> **DOCUMENT SECTION**

Hello Vernon, sorry to hear about your problems. I would recommend the spike thermometer as being a usefull piece of kit to have anyway, damn near essential if you ever intend to do any hot smoking (try a chicken, my kids will eat it by the ton). I was also going to mention the chefy trick of using a metal skewer inserted to the middle of the meat and then touched (quickly!) to your lip. If it feels too hot for comfort then the meat is done: it's how I check chicken and pork roasts and no-one has died yet.

As to the saltiness: did you taste the cooking liquor while it was cooking? If the liquor is un-palatably salty then it should be changed (a handy hint is to measure the volume of water you add at the start and get a second pan filled with this ammount of water up to a good simmer, drain the ham and then pour over the fresh water. It doesn't interupt the cooking at all).

> **RECORD EXTRACTS**
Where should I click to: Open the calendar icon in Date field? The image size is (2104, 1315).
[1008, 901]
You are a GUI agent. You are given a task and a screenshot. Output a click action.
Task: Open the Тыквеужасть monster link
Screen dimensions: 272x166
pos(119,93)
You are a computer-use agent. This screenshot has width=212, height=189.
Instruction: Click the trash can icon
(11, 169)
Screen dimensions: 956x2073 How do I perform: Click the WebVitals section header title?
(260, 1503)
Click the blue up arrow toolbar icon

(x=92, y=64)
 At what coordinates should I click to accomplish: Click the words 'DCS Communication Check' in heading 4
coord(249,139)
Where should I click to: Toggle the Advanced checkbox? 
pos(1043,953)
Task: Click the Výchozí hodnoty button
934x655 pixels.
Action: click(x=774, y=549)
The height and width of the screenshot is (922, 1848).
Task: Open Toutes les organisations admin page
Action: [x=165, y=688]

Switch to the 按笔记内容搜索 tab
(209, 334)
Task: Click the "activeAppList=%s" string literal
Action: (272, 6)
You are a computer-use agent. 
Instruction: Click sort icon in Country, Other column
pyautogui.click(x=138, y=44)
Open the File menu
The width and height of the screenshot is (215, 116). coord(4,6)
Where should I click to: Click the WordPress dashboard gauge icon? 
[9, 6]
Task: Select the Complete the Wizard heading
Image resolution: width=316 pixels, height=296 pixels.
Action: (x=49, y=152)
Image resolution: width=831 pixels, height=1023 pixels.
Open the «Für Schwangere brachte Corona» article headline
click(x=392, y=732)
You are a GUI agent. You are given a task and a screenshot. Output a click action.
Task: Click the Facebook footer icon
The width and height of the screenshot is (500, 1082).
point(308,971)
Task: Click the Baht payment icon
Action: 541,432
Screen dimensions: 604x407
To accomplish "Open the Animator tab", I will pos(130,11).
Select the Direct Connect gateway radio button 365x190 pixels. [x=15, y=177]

> **EXERCISE DESCRIPTION**
Please answer from the cooking advice above: what does the skewer touched to the lip have to feel like for the meat to be done?

> **FINISHED EXERCISE**
Too hot for comfort.